The thesis of The Great Risk Shift flows directly from this striking pattern of inequality. It is that over the last generation, problems once confined to the working poor — lack of health insurance and access to guaranteed pensions, job insecurity and staggering personal debt, bankruptcy and home foreclosure — have crept up the income ladder to become an increasingly normal part of middle-class life. Personal bankruptcies are more than five times as common as they were a quarter-century ago. Mortgage foreclosures are up 400 percent since the early 1970s. Working-age adults with modest annual incomes ($20,000-$40,000) are nearly half again as likely to be medically uninsured than they were in 2000, with a staggering 41 percent going without coverage for all or part of last year. It is families in the middle who frequently fall between public and private protections in our jerry-rigged structure of economic benefits. And upper-middle-class families are increasingly facing the same sorts of insecurities, too — their skills more fragile and their knowledge jobs more insecure than many of them ever expected.

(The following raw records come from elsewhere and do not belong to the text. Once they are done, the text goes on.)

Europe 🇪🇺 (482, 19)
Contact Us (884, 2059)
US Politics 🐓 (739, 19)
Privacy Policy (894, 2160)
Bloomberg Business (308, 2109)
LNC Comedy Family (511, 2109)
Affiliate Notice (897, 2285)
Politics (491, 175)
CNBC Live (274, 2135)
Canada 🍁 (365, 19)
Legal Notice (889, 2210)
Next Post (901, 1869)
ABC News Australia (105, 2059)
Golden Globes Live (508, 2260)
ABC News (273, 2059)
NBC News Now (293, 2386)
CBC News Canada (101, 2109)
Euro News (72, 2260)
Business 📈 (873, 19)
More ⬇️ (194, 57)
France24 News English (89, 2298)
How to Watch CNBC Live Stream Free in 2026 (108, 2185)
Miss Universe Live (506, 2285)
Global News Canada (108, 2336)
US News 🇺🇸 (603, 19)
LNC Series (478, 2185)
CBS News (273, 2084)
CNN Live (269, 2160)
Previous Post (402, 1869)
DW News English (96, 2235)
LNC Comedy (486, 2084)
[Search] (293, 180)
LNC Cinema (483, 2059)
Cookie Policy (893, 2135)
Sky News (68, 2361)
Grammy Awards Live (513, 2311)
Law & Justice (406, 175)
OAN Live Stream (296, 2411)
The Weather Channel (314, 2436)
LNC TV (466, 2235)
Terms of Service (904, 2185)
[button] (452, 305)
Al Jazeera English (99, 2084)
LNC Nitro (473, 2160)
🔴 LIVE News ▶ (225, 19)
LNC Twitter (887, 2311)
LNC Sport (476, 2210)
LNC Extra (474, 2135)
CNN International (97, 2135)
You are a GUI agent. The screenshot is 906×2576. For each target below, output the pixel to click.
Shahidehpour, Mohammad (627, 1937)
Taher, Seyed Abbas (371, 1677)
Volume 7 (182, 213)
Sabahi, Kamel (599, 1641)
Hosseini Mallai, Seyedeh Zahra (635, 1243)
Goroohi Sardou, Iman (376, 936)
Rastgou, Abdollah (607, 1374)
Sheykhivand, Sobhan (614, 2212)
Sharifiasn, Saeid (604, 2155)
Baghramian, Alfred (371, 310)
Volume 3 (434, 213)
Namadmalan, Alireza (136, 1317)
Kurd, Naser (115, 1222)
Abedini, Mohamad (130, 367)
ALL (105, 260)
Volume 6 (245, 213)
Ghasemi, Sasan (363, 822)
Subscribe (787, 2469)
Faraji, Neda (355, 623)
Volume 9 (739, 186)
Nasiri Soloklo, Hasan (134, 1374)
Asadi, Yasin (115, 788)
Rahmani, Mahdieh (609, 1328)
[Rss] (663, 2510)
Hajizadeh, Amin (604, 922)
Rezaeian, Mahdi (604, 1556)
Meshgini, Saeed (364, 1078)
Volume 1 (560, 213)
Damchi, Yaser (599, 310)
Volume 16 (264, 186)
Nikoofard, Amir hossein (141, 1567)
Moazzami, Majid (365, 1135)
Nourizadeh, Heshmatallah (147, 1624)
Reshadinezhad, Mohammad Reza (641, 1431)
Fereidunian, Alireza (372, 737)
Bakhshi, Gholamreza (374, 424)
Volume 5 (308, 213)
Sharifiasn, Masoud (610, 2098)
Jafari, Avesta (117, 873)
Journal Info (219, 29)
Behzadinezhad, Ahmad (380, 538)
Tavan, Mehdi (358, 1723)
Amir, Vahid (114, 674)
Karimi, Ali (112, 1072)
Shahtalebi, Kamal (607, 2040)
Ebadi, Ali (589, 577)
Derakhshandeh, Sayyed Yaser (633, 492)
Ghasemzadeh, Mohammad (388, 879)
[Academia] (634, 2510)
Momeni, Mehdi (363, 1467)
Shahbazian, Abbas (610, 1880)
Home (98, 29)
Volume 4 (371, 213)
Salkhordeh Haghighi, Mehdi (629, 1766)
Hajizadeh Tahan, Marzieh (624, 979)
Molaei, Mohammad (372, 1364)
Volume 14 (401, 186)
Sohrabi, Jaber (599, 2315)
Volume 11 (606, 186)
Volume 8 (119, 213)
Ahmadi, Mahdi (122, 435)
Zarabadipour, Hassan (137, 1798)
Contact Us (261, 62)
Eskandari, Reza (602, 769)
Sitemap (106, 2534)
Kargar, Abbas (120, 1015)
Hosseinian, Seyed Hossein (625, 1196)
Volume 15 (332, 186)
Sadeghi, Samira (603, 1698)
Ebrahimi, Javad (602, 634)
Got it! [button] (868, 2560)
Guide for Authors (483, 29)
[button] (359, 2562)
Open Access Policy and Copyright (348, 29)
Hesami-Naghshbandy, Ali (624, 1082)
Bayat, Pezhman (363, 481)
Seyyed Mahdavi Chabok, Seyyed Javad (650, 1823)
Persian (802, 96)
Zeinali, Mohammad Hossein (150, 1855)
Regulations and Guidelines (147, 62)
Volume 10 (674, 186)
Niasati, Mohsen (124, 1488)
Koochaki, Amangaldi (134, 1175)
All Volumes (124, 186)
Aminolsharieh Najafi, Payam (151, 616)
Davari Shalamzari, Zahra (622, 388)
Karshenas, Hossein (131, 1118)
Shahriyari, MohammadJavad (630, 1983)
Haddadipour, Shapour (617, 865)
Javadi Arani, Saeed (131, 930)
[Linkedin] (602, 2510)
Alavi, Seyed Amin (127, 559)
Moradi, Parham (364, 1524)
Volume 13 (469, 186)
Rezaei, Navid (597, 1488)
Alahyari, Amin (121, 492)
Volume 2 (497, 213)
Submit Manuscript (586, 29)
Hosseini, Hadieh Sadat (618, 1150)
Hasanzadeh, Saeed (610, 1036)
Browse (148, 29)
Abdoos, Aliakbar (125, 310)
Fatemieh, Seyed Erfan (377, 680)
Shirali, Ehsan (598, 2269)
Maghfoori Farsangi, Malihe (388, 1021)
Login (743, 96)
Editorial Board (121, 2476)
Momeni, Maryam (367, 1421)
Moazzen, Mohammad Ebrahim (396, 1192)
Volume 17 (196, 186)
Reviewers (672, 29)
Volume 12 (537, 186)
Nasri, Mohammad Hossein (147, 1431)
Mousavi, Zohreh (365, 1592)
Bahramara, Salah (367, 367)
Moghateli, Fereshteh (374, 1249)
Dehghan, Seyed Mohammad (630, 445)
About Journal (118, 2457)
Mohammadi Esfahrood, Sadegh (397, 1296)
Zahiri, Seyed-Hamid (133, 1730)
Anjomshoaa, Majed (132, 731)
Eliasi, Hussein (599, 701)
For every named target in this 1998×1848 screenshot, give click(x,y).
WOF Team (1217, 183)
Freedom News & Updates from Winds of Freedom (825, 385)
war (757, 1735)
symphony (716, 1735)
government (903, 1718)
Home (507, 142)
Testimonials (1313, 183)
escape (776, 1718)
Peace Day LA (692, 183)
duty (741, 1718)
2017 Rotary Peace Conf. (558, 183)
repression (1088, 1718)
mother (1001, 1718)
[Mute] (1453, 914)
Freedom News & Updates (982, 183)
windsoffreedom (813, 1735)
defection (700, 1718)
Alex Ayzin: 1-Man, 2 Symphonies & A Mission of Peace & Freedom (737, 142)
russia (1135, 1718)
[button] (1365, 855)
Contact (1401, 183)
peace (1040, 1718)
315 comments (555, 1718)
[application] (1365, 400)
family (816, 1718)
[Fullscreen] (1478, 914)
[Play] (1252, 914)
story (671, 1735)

I see the problem this way not because it's a politically prudent frame, but because it's the truth. But I do think that insecurity is more likely than inequality to spur Americans and their leaders to action. Larry Bartels at Princeton and others have shown that Americans are aware of rising inequality and are concerned about it, but that they don't connect it to their everyday life. (Paul and I have argued that Larry overstates public support for top-heavy tax cuts, but his broader argument strikes me as absolutely correct.) Americans, moreover, are highly aspirational — they believe in upward mobility and think they will experience it, even as they express broader economic views that are highly populist and increasingly pessimistic.

This faith in opportunity can undercut concerns about inequality, but it shouldn't undermine concerns about economic security — not just because security and opportunity go hand in hand in practice, but also because they go hand in hand in most people's minds. Ever since Loyd Free and Hadley Cantril argued in the late 1960s that Americans are "philosophical conservatives" and "operational liberals" (a point updated by the political scientists John Zaller and Stanley Feldman), it's been clear that Americans believe simultaneously that people should make it on their own and that they deserve basic protections, so long as those protections are seen as available to people "like them."

Mark, Ezra, and Matt are absolutely right, however, that this message needs to have a populist tone, not just a technocratic one. Some Americans are ridiculously secure — they get golden parachutes and second and third chances, while most Americans don't. Corporations get limited liability. American families don't. Why didn't the 2003 prescription drug bill provide a strong foundation of security for elderly Americans drowning in prescription drug bills? Because it was a giveaway to drug companies and the insurance industry, and an expression of Repub

lican animus toward broad-based insurance, exemplified by the bill's insistence on private drug plans and Health Savings Accounts — costly choices that help account for the fact that "donut hole" has transformed from a tasty morsel into a major concern on the minds of the millions of elderly Americans who spend between $2,000 and $5,000 on prescription drugs (the window of costs in which drug-plan coverage disappears and for which senior citizens are forbidden by the 2003 law from buying supplemental protections).

In the long run, insecurity is bad for the economy, as I argue in the book. But the real problem is that it's bad for most Americans, who've faced increasingly turbulent economic seas on waterlogged dinghies even as the fortunate few sail off to calmer waters on yachts.

Matt, Ezra, and Mark do not say much about my prescriptions, but I think they're ideas that would unite us: reversing our top-down savings incentives, improving unemployment insurance and creating wage insurance, ensuring affordable health care for all, helping families balance work and child care, and thinking outside the box about how to provide new protections against catastrophic risks. It's no secret that all these programs provide disproportionate benefits to Americans at the bottom of the economic ladder, and unlike many programs that explicitly do this, they don't have huge gaps through which millions of Americans fall. We've expanded public health protections to every poor kid in America — a great success story, in many ways, and proof that the moral concerns that Mark calls on us to articulate still resonate. And yet the share of kids without insurance is basically the same today as it was in the 1970s, because employers continue their steady retreat from the benefit obligations they took on in the past.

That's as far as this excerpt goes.